** BEGIN **

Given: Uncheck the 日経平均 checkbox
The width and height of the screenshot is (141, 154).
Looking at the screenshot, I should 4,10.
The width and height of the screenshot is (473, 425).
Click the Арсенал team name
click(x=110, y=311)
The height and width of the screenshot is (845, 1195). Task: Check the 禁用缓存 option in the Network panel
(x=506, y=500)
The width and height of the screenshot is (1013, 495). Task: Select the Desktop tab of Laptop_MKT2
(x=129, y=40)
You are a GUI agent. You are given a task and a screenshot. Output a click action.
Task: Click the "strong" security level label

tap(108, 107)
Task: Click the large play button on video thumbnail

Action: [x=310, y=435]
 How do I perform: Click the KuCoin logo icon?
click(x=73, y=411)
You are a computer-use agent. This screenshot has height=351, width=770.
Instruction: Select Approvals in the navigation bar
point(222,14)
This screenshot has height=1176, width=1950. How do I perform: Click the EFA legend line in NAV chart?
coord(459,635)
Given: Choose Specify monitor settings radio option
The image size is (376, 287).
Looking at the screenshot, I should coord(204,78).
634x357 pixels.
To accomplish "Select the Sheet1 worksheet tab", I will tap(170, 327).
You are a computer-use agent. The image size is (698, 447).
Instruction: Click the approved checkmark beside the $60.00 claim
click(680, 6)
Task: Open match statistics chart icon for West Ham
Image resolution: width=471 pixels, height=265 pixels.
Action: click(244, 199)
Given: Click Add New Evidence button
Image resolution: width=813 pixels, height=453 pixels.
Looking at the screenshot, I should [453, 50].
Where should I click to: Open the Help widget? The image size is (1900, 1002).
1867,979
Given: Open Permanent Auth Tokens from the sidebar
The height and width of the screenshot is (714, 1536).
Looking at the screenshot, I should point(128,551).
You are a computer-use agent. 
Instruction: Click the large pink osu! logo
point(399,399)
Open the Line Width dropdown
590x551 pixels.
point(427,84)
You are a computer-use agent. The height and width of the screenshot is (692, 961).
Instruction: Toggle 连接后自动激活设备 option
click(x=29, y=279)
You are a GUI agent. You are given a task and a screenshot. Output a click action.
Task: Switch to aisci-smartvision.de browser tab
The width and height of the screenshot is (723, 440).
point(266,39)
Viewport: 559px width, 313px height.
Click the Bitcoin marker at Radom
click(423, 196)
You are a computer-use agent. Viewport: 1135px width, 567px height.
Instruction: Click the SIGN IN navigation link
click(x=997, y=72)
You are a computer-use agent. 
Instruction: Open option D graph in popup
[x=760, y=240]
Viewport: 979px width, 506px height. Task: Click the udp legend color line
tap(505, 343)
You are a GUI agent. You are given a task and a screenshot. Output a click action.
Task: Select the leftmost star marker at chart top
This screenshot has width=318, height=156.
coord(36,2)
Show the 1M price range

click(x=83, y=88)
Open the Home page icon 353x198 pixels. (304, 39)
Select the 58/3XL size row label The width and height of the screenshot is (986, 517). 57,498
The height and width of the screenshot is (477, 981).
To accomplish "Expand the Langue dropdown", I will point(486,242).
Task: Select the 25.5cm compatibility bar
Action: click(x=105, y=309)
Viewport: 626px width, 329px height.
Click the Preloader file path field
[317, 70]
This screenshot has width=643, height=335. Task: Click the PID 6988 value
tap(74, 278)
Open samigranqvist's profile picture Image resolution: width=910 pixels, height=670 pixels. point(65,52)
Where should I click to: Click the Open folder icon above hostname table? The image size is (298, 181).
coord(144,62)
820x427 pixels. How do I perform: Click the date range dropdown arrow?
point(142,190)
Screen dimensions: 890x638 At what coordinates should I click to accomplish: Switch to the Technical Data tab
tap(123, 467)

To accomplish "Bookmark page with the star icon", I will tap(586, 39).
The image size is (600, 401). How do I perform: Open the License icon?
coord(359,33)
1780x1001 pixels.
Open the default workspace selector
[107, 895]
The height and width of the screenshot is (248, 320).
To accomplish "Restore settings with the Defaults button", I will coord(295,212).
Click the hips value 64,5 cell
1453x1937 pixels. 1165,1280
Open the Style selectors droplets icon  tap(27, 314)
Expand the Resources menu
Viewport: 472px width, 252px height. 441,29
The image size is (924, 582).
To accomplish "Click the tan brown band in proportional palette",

** END **

→ Goal
Reproduce all of the material above verbatim, line for line.

→ Result for this exercise
Given: Uncheck the 日経平均 checkbox
The width and height of the screenshot is (141, 154).
Looking at the screenshot, I should 4,10.
The width and height of the screenshot is (473, 425).
Click the Арсенал team name
click(x=110, y=311)
The height and width of the screenshot is (845, 1195). Task: Check the 禁用缓存 option in the Network panel
(x=506, y=500)
The width and height of the screenshot is (1013, 495). Task: Select the Desktop tab of Laptop_MKT2
(x=129, y=40)
You are a GUI agent. You are given a task and a screenshot. Output a click action.
Task: Click the "strong" security level label

tap(108, 107)
Task: Click the large play button on video thumbnail

Action: [x=310, y=435]
 How do I perform: Click the KuCoin logo icon?
click(x=73, y=411)
You are a computer-use agent. This screenshot has height=351, width=770.
Instruction: Select Approvals in the navigation bar
point(222,14)
This screenshot has height=1176, width=1950. How do I perform: Click the EFA legend line in NAV chart?
coord(459,635)
Given: Choose Specify monitor settings radio option
The image size is (376, 287).
Looking at the screenshot, I should coord(204,78).
634x357 pixels.
To accomplish "Select the Sheet1 worksheet tab", I will tap(170, 327).
You are a computer-use agent. The image size is (698, 447).
Instruction: Click the approved checkmark beside the $60.00 claim
click(680, 6)
Task: Open match statistics chart icon for West Ham
Image resolution: width=471 pixels, height=265 pixels.
Action: click(244, 199)
Given: Click Add New Evidence button
Image resolution: width=813 pixels, height=453 pixels.
Looking at the screenshot, I should [453, 50].
Where should I click to: Open the Help widget? The image size is (1900, 1002).
1867,979
Given: Open Permanent Auth Tokens from the sidebar
The height and width of the screenshot is (714, 1536).
Looking at the screenshot, I should point(128,551).
You are a computer-use agent. 
Instruction: Click the large pink osu! logo
point(399,399)
Open the Line Width dropdown
590x551 pixels.
point(427,84)
You are a computer-use agent. The height and width of the screenshot is (692, 961).
Instruction: Toggle 连接后自动激活设备 option
click(x=29, y=279)
You are a GUI agent. You are given a task and a screenshot. Output a click action.
Task: Switch to aisci-smartvision.de browser tab
The width and height of the screenshot is (723, 440).
point(266,39)
Viewport: 559px width, 313px height.
Click the Bitcoin marker at Radom
click(423, 196)
You are a computer-use agent. Viewport: 1135px width, 567px height.
Instruction: Click the SIGN IN navigation link
click(x=997, y=72)
You are a computer-use agent. 
Instruction: Open option D graph in popup
[x=760, y=240]
Viewport: 979px width, 506px height. Task: Click the udp legend color line
tap(505, 343)
You are a GUI agent. You are given a task and a screenshot. Output a click action.
Task: Select the leftmost star marker at chart top
This screenshot has width=318, height=156.
coord(36,2)
Show the 1M price range

click(x=83, y=88)
Open the Home page icon 353x198 pixels. (304, 39)
Select the 58/3XL size row label The width and height of the screenshot is (986, 517). 57,498
The height and width of the screenshot is (477, 981).
To accomplish "Expand the Langue dropdown", I will point(486,242).
Task: Select the 25.5cm compatibility bar
Action: click(x=105, y=309)
Viewport: 626px width, 329px height.
Click the Preloader file path field
[317, 70]
This screenshot has width=643, height=335. Task: Click the PID 6988 value
tap(74, 278)
Open samigranqvist's profile picture Image resolution: width=910 pixels, height=670 pixels. point(65,52)
Where should I click to: Click the Open folder icon above hostname table? The image size is (298, 181).
coord(144,62)
820x427 pixels. How do I perform: Click the date range dropdown arrow?
point(142,190)
Screen dimensions: 890x638 At what coordinates should I click to accomplish: Switch to the Technical Data tab
tap(123, 467)

To accomplish "Bookmark page with the star icon", I will tap(586, 39).
The image size is (600, 401). How do I perform: Open the License icon?
coord(359,33)
1780x1001 pixels.
Open the default workspace selector
[107, 895]
The height and width of the screenshot is (248, 320).
To accomplish "Restore settings with the Defaults button", I will coord(295,212).
Click the hips value 64,5 cell
1453x1937 pixels. 1165,1280
Open the Style selectors droplets icon  tap(27, 314)
Expand the Resources menu
Viewport: 472px width, 252px height. 441,29
The image size is (924, 582).
To accomplish "Click the tan brown band in proportional palette",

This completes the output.